June 18, 2013
“Both ministers, in a spirit of brotherly relations and mutual understanding, agreed to embark on consultations at the technical and political levels,” Adhanom said, “with the participation of the Republic of Sudan, to implement in a speedy manner the International Panel of Experts’ recommendations.”
The diplomatic language is a far cry from the heated exchanges over the $5 billion dam, which Egypt fears will threaten its vital water supply.
Most Nile river water originates in Ethiopia.
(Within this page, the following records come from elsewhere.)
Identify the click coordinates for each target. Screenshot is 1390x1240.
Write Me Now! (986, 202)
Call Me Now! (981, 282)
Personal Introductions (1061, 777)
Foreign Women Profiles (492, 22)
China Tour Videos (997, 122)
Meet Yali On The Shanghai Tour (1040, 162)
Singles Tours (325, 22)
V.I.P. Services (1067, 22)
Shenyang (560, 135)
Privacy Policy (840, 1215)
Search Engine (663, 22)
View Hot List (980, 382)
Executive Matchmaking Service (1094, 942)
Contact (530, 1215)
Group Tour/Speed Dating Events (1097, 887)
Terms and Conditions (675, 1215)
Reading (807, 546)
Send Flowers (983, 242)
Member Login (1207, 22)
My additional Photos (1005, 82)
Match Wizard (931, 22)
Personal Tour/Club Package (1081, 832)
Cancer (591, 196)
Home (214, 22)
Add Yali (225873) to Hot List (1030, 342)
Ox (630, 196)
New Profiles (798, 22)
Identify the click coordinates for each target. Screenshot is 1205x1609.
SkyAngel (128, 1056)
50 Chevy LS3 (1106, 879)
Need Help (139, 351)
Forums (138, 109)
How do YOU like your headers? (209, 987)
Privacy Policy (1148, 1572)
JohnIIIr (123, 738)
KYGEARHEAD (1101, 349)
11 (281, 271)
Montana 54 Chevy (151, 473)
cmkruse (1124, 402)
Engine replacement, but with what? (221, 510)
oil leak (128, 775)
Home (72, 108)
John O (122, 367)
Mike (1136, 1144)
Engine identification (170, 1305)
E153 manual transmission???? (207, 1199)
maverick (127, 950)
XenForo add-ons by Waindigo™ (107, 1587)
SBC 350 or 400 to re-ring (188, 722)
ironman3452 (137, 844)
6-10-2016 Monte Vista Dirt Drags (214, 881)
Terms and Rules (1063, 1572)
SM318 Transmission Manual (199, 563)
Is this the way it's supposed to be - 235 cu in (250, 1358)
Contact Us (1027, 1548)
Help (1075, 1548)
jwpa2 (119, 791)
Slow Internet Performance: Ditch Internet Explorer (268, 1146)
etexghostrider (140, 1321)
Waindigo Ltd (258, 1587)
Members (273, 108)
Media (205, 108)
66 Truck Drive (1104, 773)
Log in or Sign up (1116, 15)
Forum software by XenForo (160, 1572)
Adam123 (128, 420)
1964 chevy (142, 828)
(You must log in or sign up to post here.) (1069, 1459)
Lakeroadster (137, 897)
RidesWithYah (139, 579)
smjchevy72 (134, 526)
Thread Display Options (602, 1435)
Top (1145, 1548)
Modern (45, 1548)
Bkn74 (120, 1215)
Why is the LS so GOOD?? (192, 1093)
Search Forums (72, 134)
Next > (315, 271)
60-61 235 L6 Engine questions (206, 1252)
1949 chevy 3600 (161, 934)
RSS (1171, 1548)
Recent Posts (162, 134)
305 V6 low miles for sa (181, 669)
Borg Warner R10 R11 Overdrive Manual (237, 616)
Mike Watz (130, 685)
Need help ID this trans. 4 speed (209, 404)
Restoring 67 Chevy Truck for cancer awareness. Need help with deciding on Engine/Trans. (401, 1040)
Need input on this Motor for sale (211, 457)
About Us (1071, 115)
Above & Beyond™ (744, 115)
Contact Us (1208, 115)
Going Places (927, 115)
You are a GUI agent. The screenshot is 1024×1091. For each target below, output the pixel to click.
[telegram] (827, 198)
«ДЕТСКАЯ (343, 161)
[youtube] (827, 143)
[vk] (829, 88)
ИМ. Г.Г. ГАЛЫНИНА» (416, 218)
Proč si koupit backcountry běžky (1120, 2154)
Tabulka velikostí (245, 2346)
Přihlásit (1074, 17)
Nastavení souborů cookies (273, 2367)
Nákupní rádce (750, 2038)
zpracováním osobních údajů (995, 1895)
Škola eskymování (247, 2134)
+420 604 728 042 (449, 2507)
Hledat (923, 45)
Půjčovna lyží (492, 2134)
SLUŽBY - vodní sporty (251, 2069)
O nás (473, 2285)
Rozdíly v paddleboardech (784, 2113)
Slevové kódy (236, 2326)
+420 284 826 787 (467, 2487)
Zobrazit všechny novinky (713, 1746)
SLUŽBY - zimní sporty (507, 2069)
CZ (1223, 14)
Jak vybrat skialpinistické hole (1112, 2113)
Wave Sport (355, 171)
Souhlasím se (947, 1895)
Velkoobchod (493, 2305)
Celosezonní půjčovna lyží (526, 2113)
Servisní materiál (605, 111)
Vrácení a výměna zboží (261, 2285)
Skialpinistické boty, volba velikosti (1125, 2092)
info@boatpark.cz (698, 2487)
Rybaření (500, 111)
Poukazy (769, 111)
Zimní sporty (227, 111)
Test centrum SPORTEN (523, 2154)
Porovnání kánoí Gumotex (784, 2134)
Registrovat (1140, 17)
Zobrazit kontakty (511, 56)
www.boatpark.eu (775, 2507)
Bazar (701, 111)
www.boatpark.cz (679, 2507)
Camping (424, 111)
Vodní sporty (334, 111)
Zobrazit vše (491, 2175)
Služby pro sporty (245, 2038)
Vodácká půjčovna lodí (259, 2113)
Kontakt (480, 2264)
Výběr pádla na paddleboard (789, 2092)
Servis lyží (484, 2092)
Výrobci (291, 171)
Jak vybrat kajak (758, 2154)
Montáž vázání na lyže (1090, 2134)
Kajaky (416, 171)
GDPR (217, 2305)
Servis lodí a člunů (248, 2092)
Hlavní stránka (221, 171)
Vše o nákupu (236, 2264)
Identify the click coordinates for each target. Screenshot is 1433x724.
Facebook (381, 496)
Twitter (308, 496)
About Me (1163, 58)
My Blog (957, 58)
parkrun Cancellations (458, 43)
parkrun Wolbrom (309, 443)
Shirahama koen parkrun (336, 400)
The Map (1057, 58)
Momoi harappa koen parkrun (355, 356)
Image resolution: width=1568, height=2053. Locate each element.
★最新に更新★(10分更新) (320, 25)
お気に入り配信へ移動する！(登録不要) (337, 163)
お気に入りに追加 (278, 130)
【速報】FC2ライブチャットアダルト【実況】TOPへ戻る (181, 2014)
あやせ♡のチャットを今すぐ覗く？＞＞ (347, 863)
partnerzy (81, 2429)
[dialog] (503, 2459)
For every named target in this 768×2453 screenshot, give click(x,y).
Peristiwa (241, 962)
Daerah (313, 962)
However, colonial-era treaties written by Britain gave Egypt as much 87 percent of the Nile’s flow.
Egyptian President Mohammed Morsi has gone so far as to warn this month that “all options” were open in terms of his country’s response to the dam project.
The high-level talks come after Ethiopia last week became the sixth country to back replacing colonial-era treaties with a new commission to oversee Nile projects. Rwanda, Burundi, Kenya, Tanzania and Uganda have already signed the agreement. Egypt is among several nations that have yet to do so.
Despite the calmer language, Egyptian Foreign Minister Mohammed Kamel Amr says his country need not apologize for some of its politicians who suggested the right course of action may be to sabotage the construction of the dam.
“It’s not a matter of regrets or apologies,” he said. “Some pronouncements were made in the heat of the moment, or because of their emotions. No regrets were required.”
Minister Tedros is expected to travel to Cairo soon to continue talks over the dam’s possible impact.
Ethiopian officials argue Egypt can make up any reduction with better water management.
The construction of the dam started two years ago and is about 20 percent done. When completed in 2017, it will transform Ethiopia into Africa’s biggest producer of electricity.